In der schönen Erörterung „Payback“ von Frank Schirrmacher aus dem November 2009 vertritt der Autor die Meinung, Internet, Web 2.0 und Computer verändern unsere Denkstruktur zum Schlechteren. Unsere Fähigkeit mit Aufmerksamkeit an Themen zu arbeiten verschwinde zusehends. Schirrmacher unterlegt die verängstigende These in seinem gewohnt sauberen Journalismus mit zahlreichen Geschichten und Expertenstimmen. gegen den Chor der Web 2.0 Fans, zu denen auch ich mich zähle, ein sehr lesenswertes Buch.

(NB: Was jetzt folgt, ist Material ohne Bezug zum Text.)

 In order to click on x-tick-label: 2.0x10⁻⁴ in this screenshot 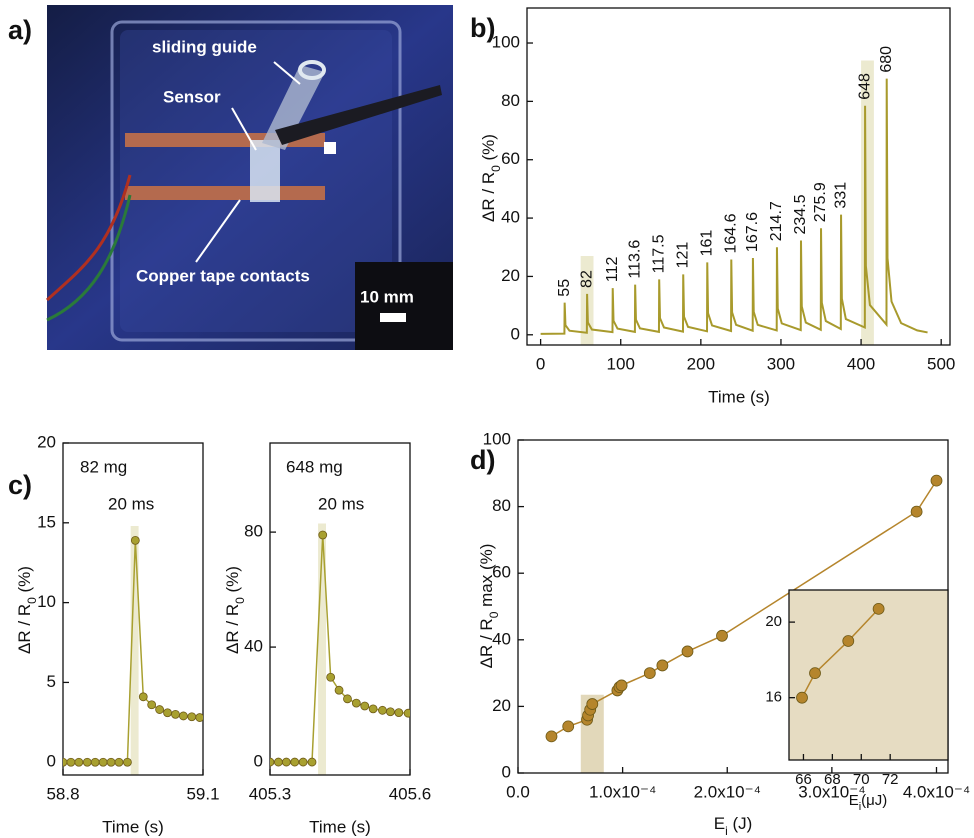, I will do `click(728, 792)`.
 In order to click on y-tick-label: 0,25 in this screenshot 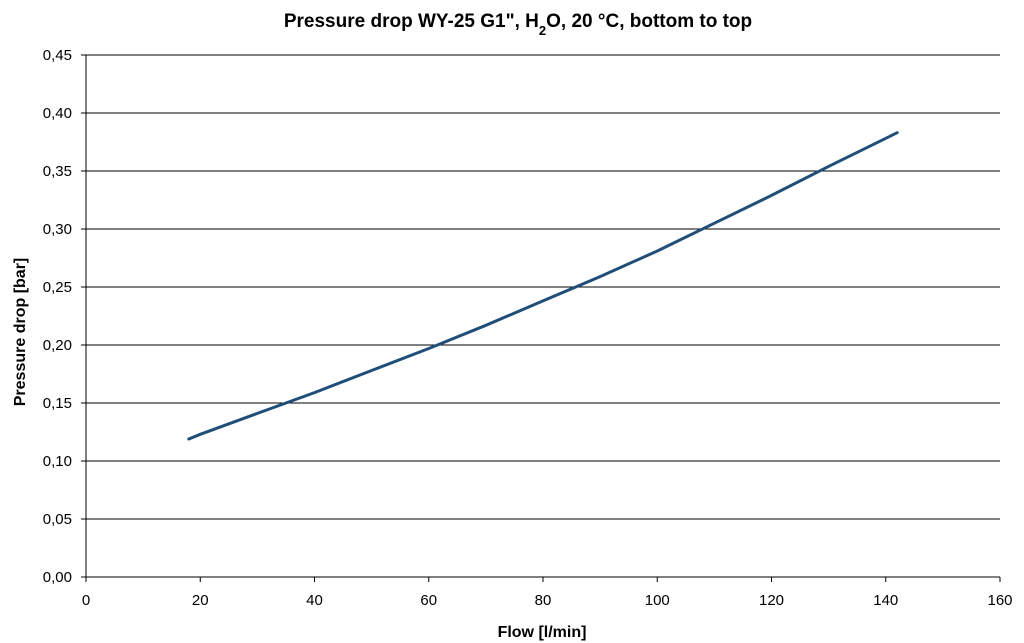, I will do `click(58, 288)`.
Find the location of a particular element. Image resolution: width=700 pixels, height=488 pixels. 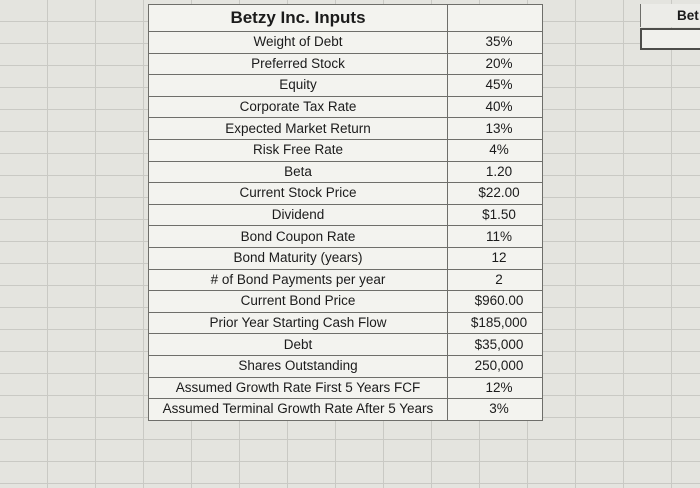

table-row: Current Bond Price $960.00 is located at coordinates (346, 302).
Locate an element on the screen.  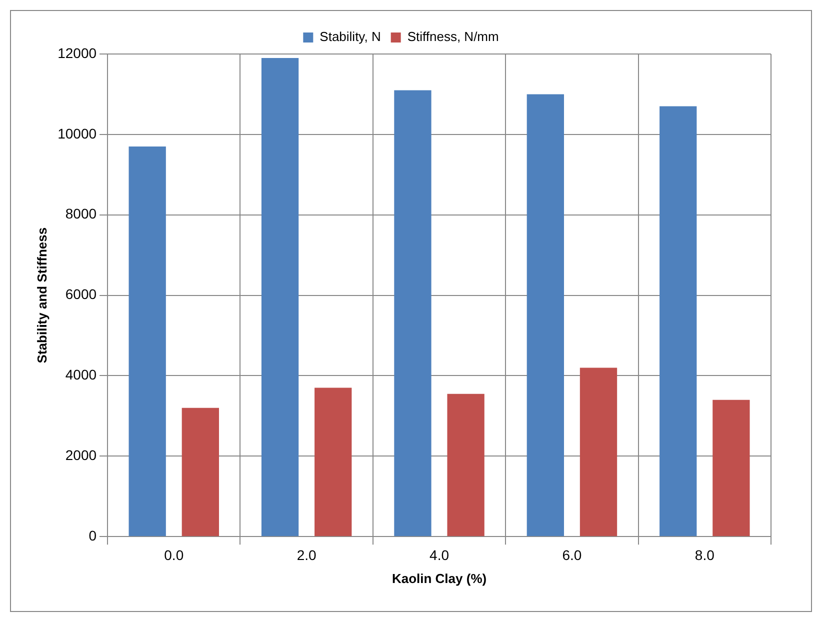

Ich habe hier aber ein Zitat zur Bildungssituation in Deutschland herausgesucht:
Es (Unsere Lage) handelt sich vielmehr darum, den Dingen nicht mehr gewachsen zu sein. Und nichts ist dafür kennzeichnender als die hilflosen gesellschaftlichen Debatten um Pisa, Bologna, Bildung und lebenslanges Lernen. Unser gesamtes Bildungswesen ist instabil geworden, und in ihrer Hilflosigkeit suchen die die für die Vermittlung von Wissen Verantwortlichen in „Zertifizierungen“ ihren Ausweg, feste Normen also für jeden Professor und Studenten, so als handele es sich bei ihnen um Komponenten-Zulieferer für Computer-Hardware.
Eine Aussage voller Wahrheit. Nun bin ich sicher kein Gegner von Qualitätssicherung. Nachdem ich aber an diversen Zertifizierungen in der Erwachsenenbildung und einer Evaluierung in der Schule teilgenommen habe, behaupte ich diese sind lediglich ein Selbstzweck, ohne nachhaltige Verbesserung der Lehre. Nach einem schönen Textbuch, einem Blick in die Klassenräume, im Fall der Evaluierung der angekündigte Besuch einer (!) Unterrichtsstunde und eine anonyme Umfrage ist jeder zufrieden. Dies ist ein nutzloser Schattenbereich, der die Qualität der Lehre nicht verbessert, dafür Innovation zielsicher abschnürt. Die Hilflosigkeit von der Schirrmacher spricht ist hier zu reinen Ritualen der Hochbildungsgesellschaft verknöchert.